[PROMPT A] The article on Lori Lindsey says she took up strength training at an early age. Explain why she was looking for an edge as a young player.
[PROMPT B]
Answer these questions from the article on Lori Lindsey:
(i) How old is Lindsey?
(ii) Besides skipping and crawling, what games do her kids play?
(iii) What phrase does Lindsey use to describe the modern athlete?
[PROMPT C] Pick up the article on Lori Lindsey and youth athlete training after its final paragraph and write the next part.

Lori Lindsey hugging then NWSL Executive Director Cheryl Baileyon the occasion of her retirement. (Photo Copyright Erica McCaulley for The Equalizer)

Lori Lindsey hugging then NWSL Executive Director Cheryl Baileyon the occasion of her retirement. (Photo Copyright Erica McCaulley for The Equalizer)

Lindsey grew up chasing an older brother and learned sports that way. But being from Indiana, she was still young when she began searching for an edge to keep up with the soccer hotbeds on either coast. She discovered strength training at an early age, and today is trying to pass her wisdom down to the next group of players. One goal with the Spirit DA players and a few other clubs she works with is to keep them out of The ACL Club.

“The athletes that are coming up now are lacking fundamental movement skills,” she said, less as a criticism and more as an observation. “When we were growing up (Lindsey is 37) we played outside, we climbed, we played multiple sports, ran around and played tag. We developed a general level of athleticism. And the athletes today just don’t have that.

{MORE LINDSEY: Climbing (large) mountains for a more level playing field}

“They’re starting to specialize so much earlier, so they just don’t have that foundation to build off of. And in specializing earlier, they’re doing the same things over and over, which leads to some of these injuries like ACLs.”

“As humans, we never learn how to run,” Angeli said. “Unless you’re part of a running team. We all learn how to swim, but we run a lot more than we swim.”

To that end, Lindsey has her kids learning how to do such fundamental movements as skipping and crawling. They also play tag and dodge ball. “They love it.”

“I just think we’re seeing a much weaker athlete these days,” Lindsey continued. “When I say that, a majority of athletes don’t know how to skip. They don’t know how to crawl. General stuff that leads to understanding of your body and the level of athleticism it takes to play a sport. Then you add in high level cutting, acceleration, deceleration, change of direction, and then you add the ball, and that just leads to quite a bit of disaster a lot of the time.

“Over-skilled and under athleticized,” is how Lindsey describes the modern athlete. “And then we put them in this highly specialized environment over and over again, and it just leads to breakdowns.”

[INPUT DATA]
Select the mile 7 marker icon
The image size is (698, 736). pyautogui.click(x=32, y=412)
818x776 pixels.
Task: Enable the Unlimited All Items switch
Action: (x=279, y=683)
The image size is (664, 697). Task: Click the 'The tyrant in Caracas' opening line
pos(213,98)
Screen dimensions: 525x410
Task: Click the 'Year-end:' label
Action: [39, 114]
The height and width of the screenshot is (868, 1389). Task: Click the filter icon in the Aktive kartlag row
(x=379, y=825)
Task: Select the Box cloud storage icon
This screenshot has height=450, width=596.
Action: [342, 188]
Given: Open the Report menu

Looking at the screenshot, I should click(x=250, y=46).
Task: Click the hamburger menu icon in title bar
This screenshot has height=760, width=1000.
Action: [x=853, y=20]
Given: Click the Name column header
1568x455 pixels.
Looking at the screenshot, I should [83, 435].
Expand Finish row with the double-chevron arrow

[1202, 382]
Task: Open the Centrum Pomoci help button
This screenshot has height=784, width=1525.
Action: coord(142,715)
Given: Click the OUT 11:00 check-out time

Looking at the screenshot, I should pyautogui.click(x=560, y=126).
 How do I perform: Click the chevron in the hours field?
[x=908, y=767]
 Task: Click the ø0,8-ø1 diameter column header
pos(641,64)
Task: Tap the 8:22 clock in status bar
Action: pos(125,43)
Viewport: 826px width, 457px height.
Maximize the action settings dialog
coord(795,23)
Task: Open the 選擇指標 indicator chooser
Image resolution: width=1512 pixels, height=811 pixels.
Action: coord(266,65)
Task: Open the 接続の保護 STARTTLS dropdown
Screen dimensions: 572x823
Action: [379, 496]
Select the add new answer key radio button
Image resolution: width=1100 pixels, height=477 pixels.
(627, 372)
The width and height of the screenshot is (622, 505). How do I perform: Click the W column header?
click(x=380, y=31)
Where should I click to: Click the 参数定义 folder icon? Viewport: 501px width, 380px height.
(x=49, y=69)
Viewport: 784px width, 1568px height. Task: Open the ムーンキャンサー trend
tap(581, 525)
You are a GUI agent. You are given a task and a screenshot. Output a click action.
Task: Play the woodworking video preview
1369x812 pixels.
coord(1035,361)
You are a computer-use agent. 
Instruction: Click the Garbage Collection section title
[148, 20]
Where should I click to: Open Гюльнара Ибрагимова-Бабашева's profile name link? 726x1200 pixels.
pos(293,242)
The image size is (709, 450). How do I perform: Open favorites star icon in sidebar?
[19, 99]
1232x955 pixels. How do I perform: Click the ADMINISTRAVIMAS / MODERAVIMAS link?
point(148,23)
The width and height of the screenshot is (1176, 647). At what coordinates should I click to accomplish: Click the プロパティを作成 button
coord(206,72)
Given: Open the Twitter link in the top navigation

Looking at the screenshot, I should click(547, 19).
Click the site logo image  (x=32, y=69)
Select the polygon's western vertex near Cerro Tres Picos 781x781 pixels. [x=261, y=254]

[REPLY A] Lindsey was from Indiana, so she looked for an edge to keep up with the soccer hotbeds on either coast. That search led her to strength training at an early age.

[REPLY B]
(i) She is 37.
(ii) They play tag and dodge ball.
(iii) "Over-skilled and under athleticized."

[REPLY C]
Even for kids and athletes without access to top-level performance programs, Lindsey stresses that a good workout is good ACL prevention.

“What I mean by that is strength training for the female athlete—single leg work, hamstring and glute work, that is a good ACL prevention program.”

Lindsey stresses though, that there is no magic formula to wipe ACL tears off the map, especially for females whose Q-angle—how the hips relate to the knees—and other subtle factors make them more likely to put strain on their knees and ACL ligaments.

“This is a reduction program. It’s not like we can prevent every injury from happening. But you can reduce the likelihood of these injuries.”
***
Jordan Angeli is 31 now. She hopes to get back to running soon, but not just yet. She is also trying to build back the left side of her body. That’s the side that endured three ACL tears and recoveries but in the process, some other areas became neglected. She knows now that she will never play a senior national team match or make it to a senior World Cup. But she still may get a moment down the road.

{ANGELI: A stop along Jordan Angeli’s 3rd ACL rehabilitation process}

“Of course I get upset about that. Like right now it brings tears to my eyes. I also feel like maybe it just wasn’t my plan. I thought it was my plan all along, and I literally did everything I could have done to get there. When I got there for the two camps—it’s cool that I can say that I was a member of the national team pool and I was in camp. Is it easy to swallow that I didn’t make it to where I wanted to? Of course not.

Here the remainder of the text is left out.